In British novels, the confusion and chaos between medicine and quackery was evident; and the difficulty to distinguish between doctors (graduates of medical school with training on treating patients) and quacks (those who had probably just read a book or two on compounding chemicals) prevailed. Sylvia Pamboukian, a professor of English studies, asks in her Preface to this book:

  • How do we know whether a literary representation of a medical practitioner signifies authority or foolishness, science or irrationality, compassion or self-interest, orthodoxy or quackery?
  • Do these representations celebrate medicine as the symbol of emerging professionalism or satirize it as the science of human overreaching, vanity of folly?
  • What words indicated medical orthodoxy or quackery to nineteenth-century readers?
  • What tropes did medical institutions and practitioners deploy to generate an aura of respectability and trust, what I call orthodoxy?
  • Which words resisted categorization as either orthodox or quack, and which shifted from orthodox to quack, or vice versa?
  • How did notions of orthodoxy and quackery   alter in relation to emerging medical subfields such as pharmacy and to cultural currents such as nationalism, gender and class?
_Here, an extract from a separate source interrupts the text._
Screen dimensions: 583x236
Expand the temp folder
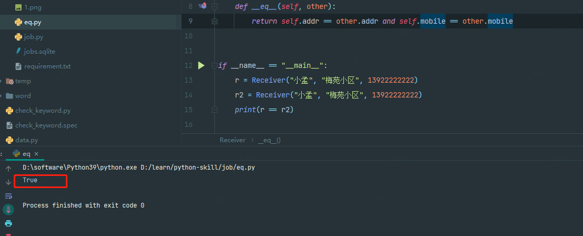pos(2,81)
These are the questions and related issues the author seeks to get answers for, as she explores six British novels, named below, for this book cleverly entitled Doctoring the Novel in its Introduction and five chapters:

Introduction
False Professions: Defining Orthodoxy and Quackery

Chapter One
Orthodoxy or Quackery? Anatomy in Mary Shelley’s Frankenstein

Chapter Two
Doctoring in Charles Dickens’ Bleak House and Little Dorrit

Chapter Three
Legerdemain and the Physician in Charlotte Bronte’s Villette

Chapter Four
Poisons and the Poisonous in Wilkie Collins’ Armadale

Chapter Five
The Quackery in Arthur Conan Doyle’s Stark Munro Letters

Conclusion
The In-Laws: Orthodoxy and Quackery in Vernon Galbray

This is a well-written book that asks a lot of provocative questions that get us thinking. Then she probingly explores the answers where they are found. It is also a well-researched book with a 30-page Notes section referencing numerous works and a 10-page Bibliography.

The author expertly covers, with her qualifications as noted below, a unique subject – medicine and quackery in nineteenth-century British novels – that is probably not covered in any other book.

Trained in Victorian studies and pharmacy, Sylvia A. Pamboukian is an associate professor in the department of English at Robert Morris University in Pennsylvania. She has published on topics as diverse as Victorian x-rays, Rudyard Kipling’s supernatural stories, and taboo in the Harry Potter series.